(Extracted records)
+ + + +
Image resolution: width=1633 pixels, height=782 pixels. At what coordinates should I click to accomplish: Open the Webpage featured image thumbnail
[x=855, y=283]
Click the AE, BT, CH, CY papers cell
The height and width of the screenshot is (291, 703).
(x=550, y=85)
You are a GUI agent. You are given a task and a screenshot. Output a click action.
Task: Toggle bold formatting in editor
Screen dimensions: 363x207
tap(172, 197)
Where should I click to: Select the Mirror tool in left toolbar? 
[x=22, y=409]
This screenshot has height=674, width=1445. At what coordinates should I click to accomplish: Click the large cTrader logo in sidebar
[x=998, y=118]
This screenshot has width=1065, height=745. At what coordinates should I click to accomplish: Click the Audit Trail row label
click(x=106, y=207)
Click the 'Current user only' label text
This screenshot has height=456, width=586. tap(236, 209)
+ + + +
● THE PROBLEM
Copy every entry above word for word.

● TASK RESULT
Image resolution: width=1633 pixels, height=782 pixels. At what coordinates should I click to accomplish: Open the Webpage featured image thumbnail
[x=855, y=283]
Click the AE, BT, CH, CY papers cell
The height and width of the screenshot is (291, 703).
(x=550, y=85)
You are a GUI agent. You are given a task and a screenshot. Output a click action.
Task: Toggle bold formatting in editor
Screen dimensions: 363x207
tap(172, 197)
Where should I click to: Select the Mirror tool in left toolbar? 
[x=22, y=409]
This screenshot has height=674, width=1445. At what coordinates should I click to accomplish: Click the large cTrader logo in sidebar
[x=998, y=118]
This screenshot has width=1065, height=745. At what coordinates should I click to accomplish: Click the Audit Trail row label
click(x=106, y=207)
Click the 'Current user only' label text
This screenshot has height=456, width=586. tap(236, 209)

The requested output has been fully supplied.